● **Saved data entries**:

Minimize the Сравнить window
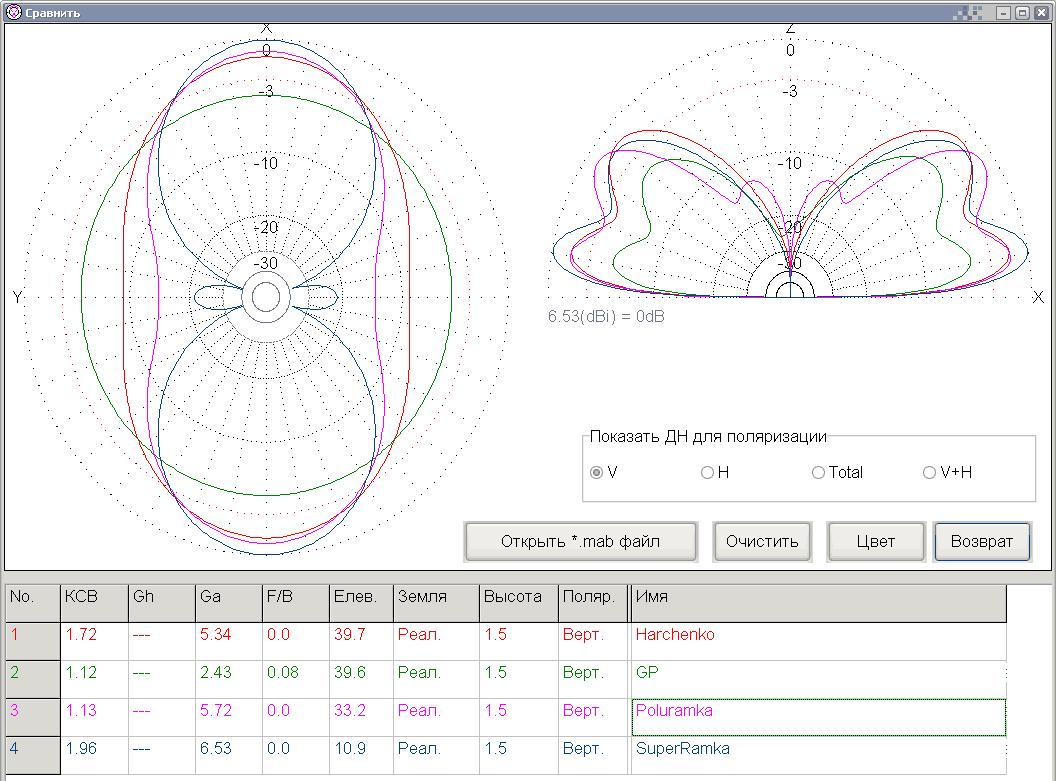Viewport: 1056px width, 781px height. [1003, 13]
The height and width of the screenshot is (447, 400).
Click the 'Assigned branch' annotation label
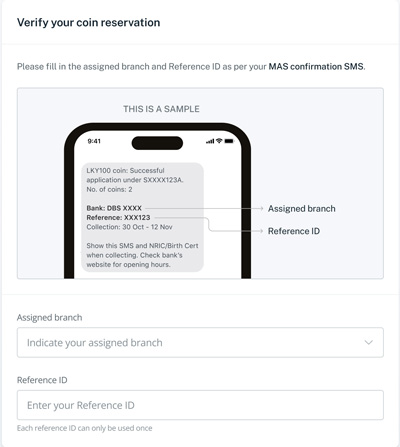[x=302, y=209]
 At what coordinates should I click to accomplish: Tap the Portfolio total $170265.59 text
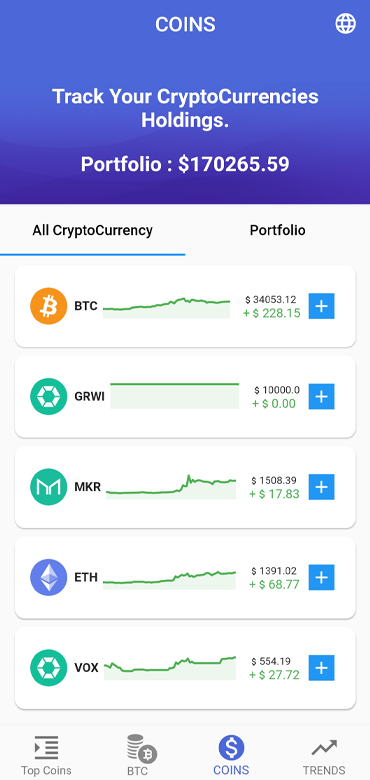pyautogui.click(x=185, y=164)
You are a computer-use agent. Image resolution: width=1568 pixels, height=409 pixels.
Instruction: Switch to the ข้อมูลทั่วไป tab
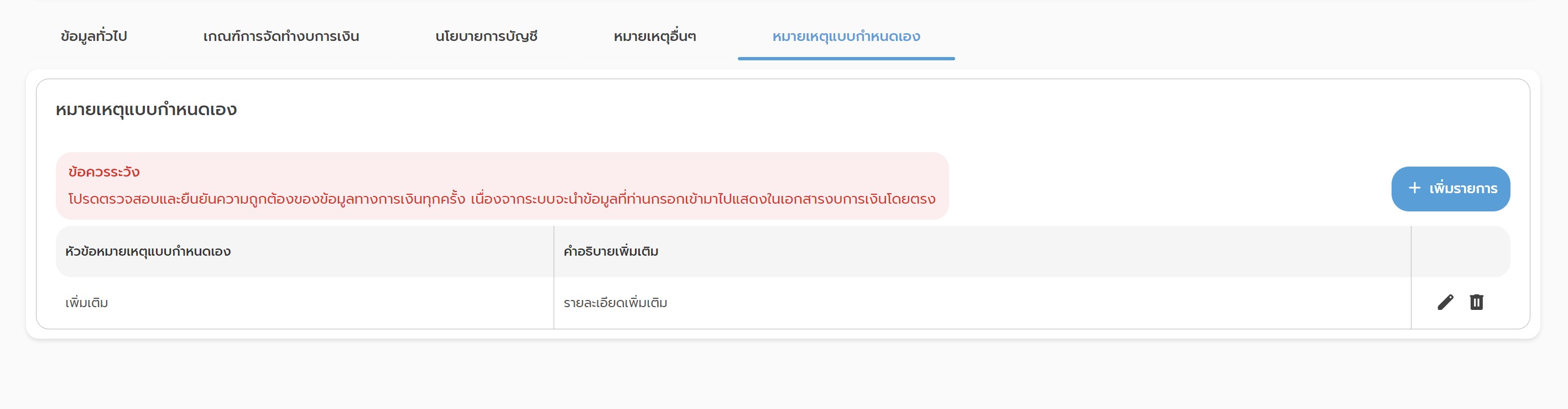tap(93, 37)
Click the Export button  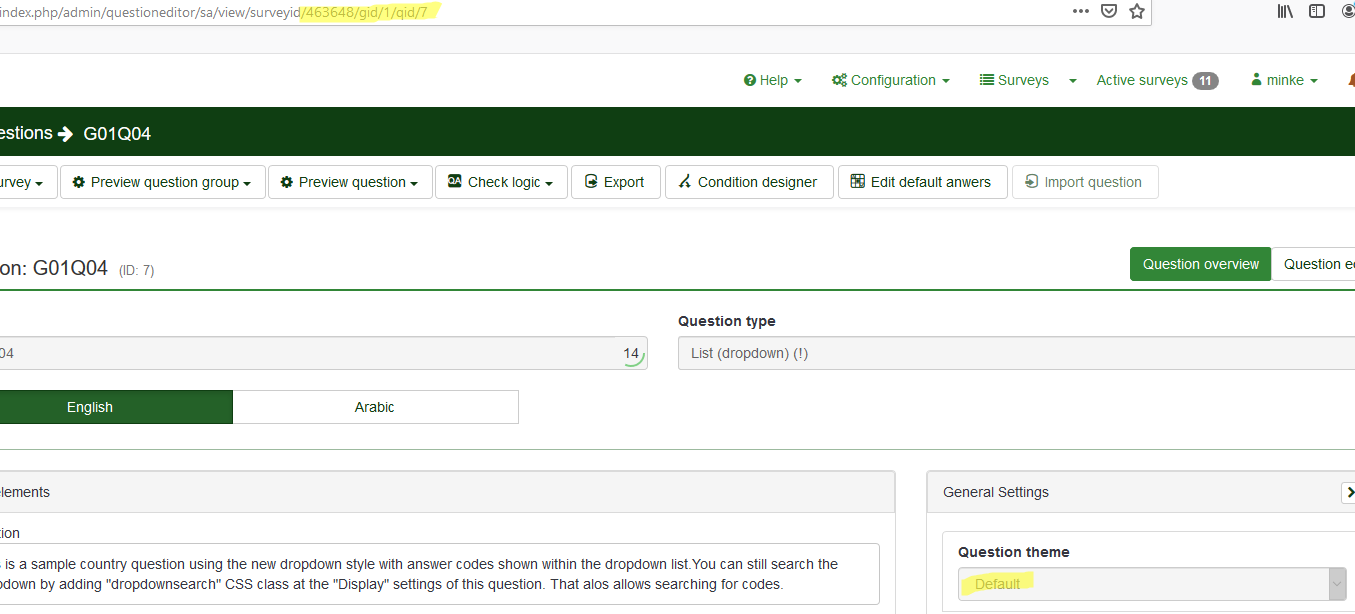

● **Work instructions**: Write out each entry above once more, exactly as written, and drop the pictures.

● **Response area**:
Minimize the Сравнить window
Viewport: 1056px width, 781px height. [1003, 13]
The height and width of the screenshot is (447, 400).
Click the 'Assigned branch' annotation label
[x=302, y=209]
 At what coordinates should I click to accomplish: Tap the Portfolio total $170265.59 text
pyautogui.click(x=185, y=164)
You are a computer-use agent. Image resolution: width=1568 pixels, height=409 pixels.
Instruction: Switch to the ข้อมูลทั่วไป tab
tap(93, 37)
Click the Export button  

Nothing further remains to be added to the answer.